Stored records
** Start **

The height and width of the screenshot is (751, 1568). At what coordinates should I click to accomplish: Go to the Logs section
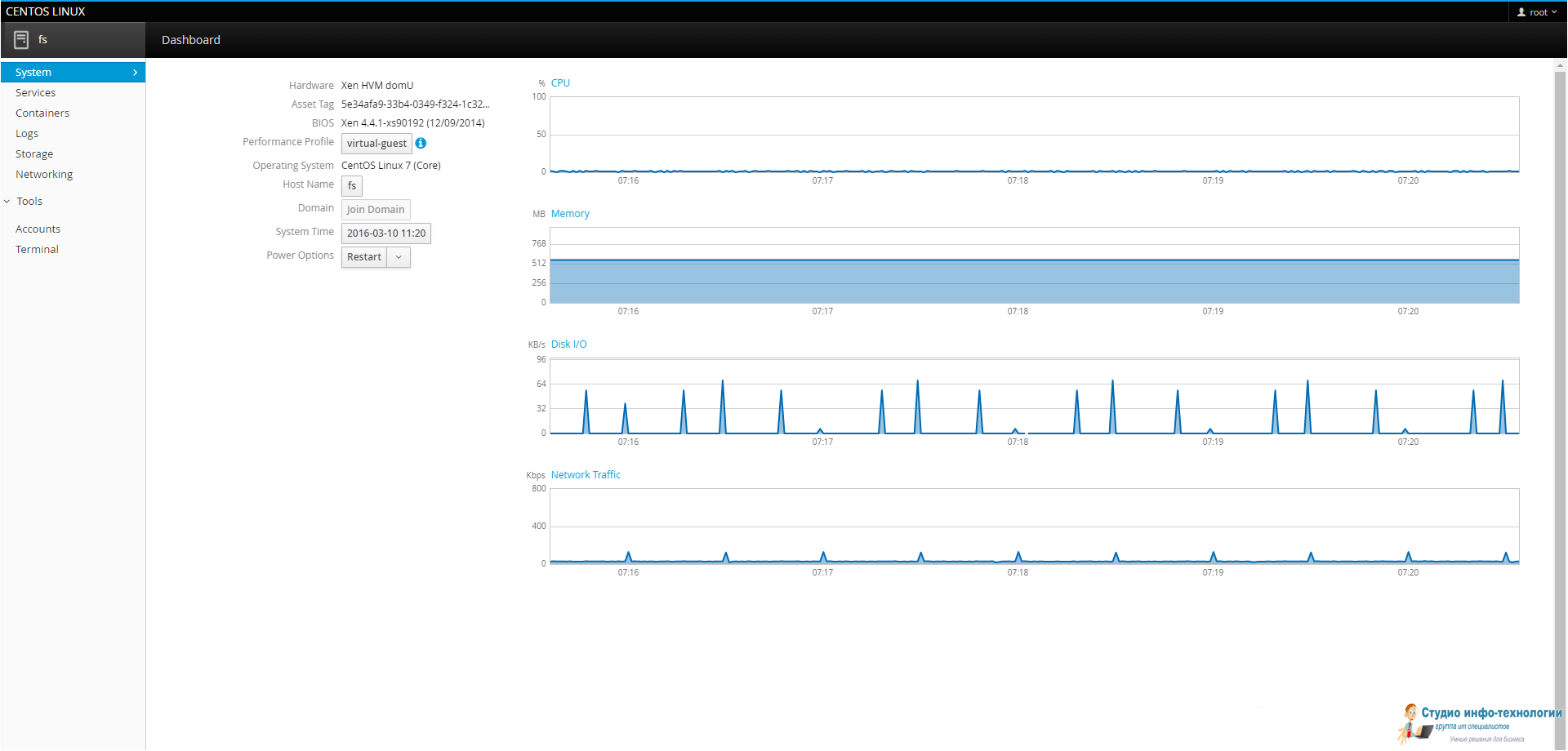click(x=27, y=134)
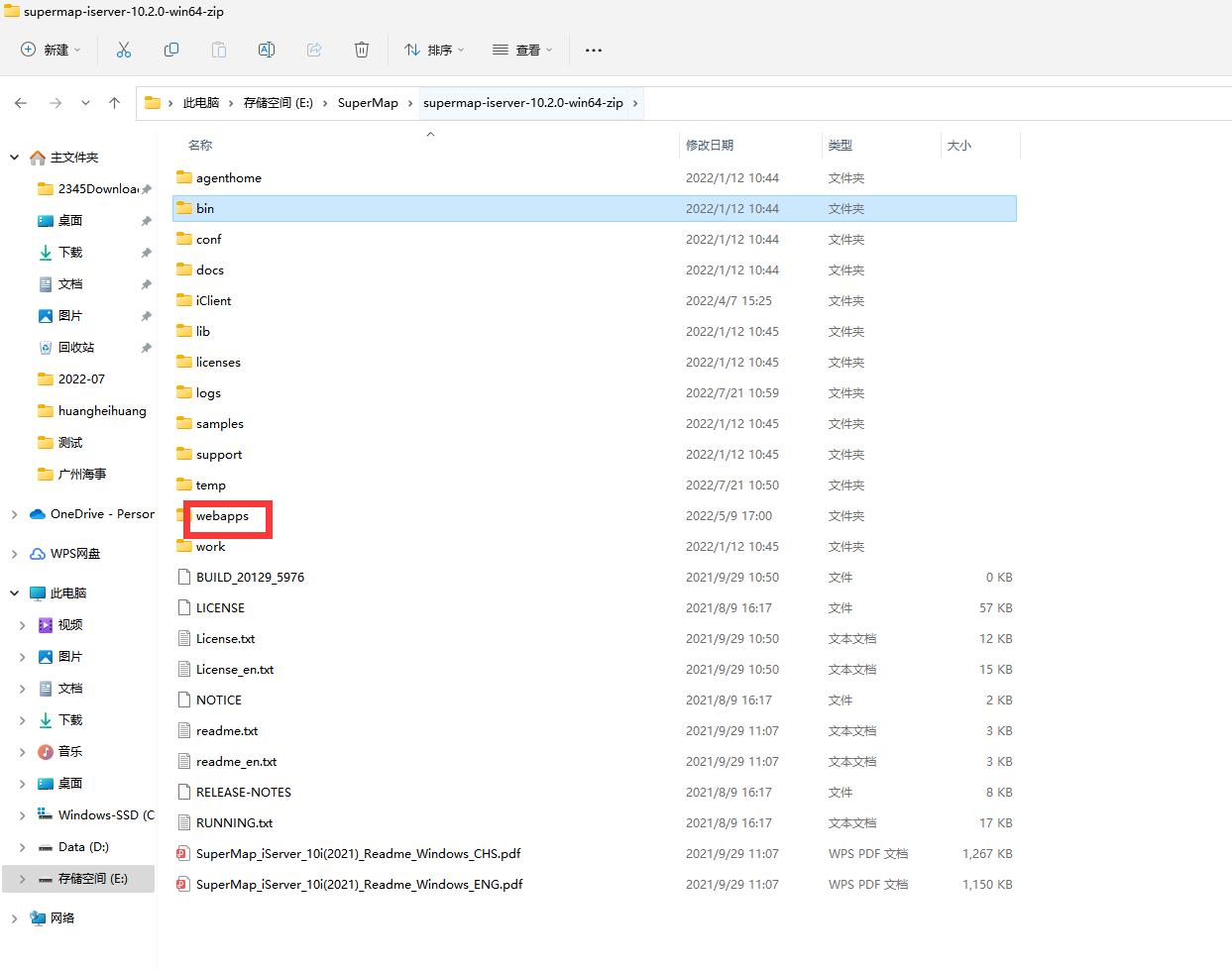Click the Rename icon in toolbar

[x=267, y=50]
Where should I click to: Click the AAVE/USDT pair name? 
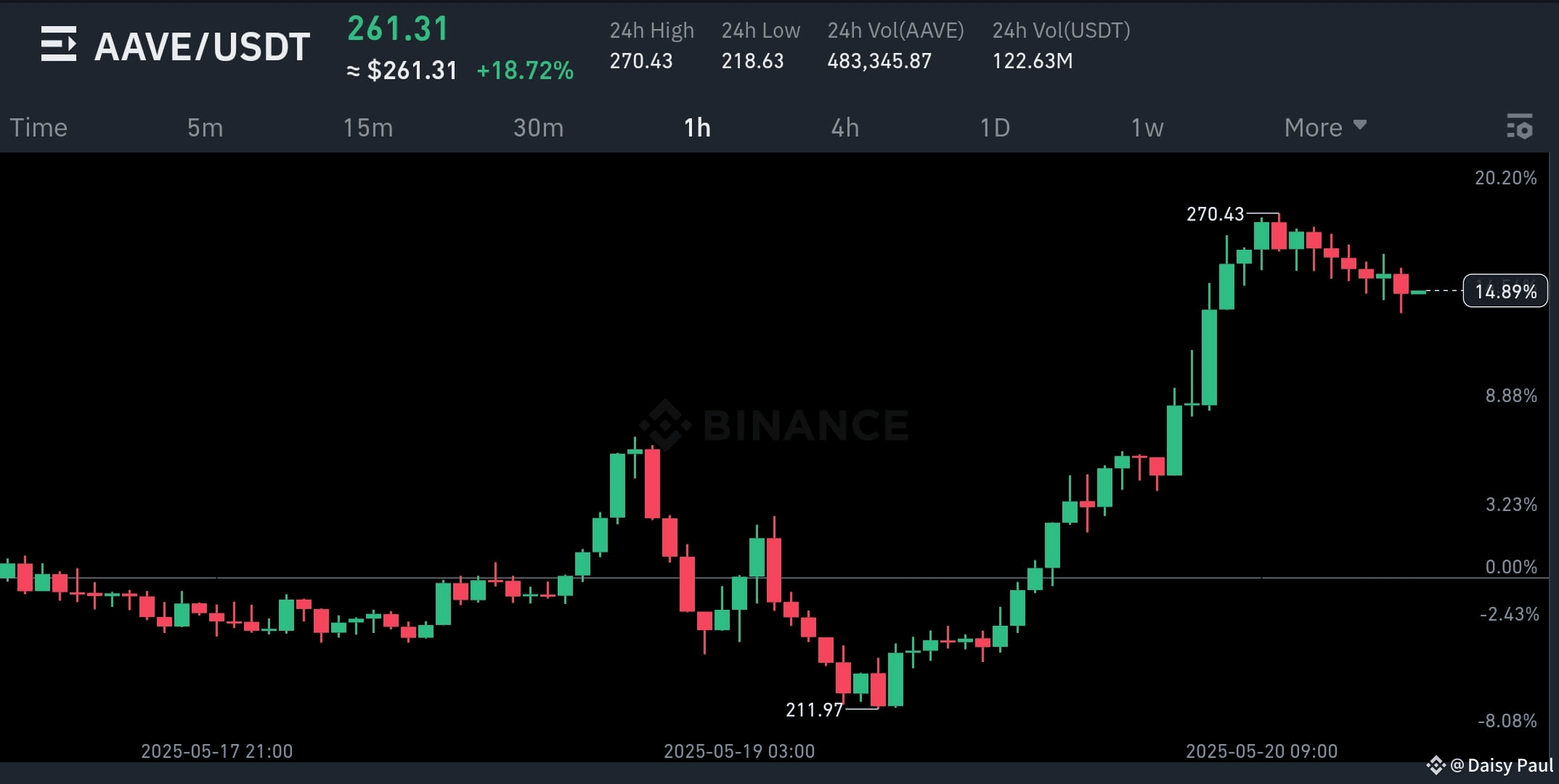click(202, 45)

** End **

▶ _PROBLEM DESCRIPTION_
How many lines in the listing above contain the word "should"? Reply with the number alone.

▶ _SOLUTION BELOW_
2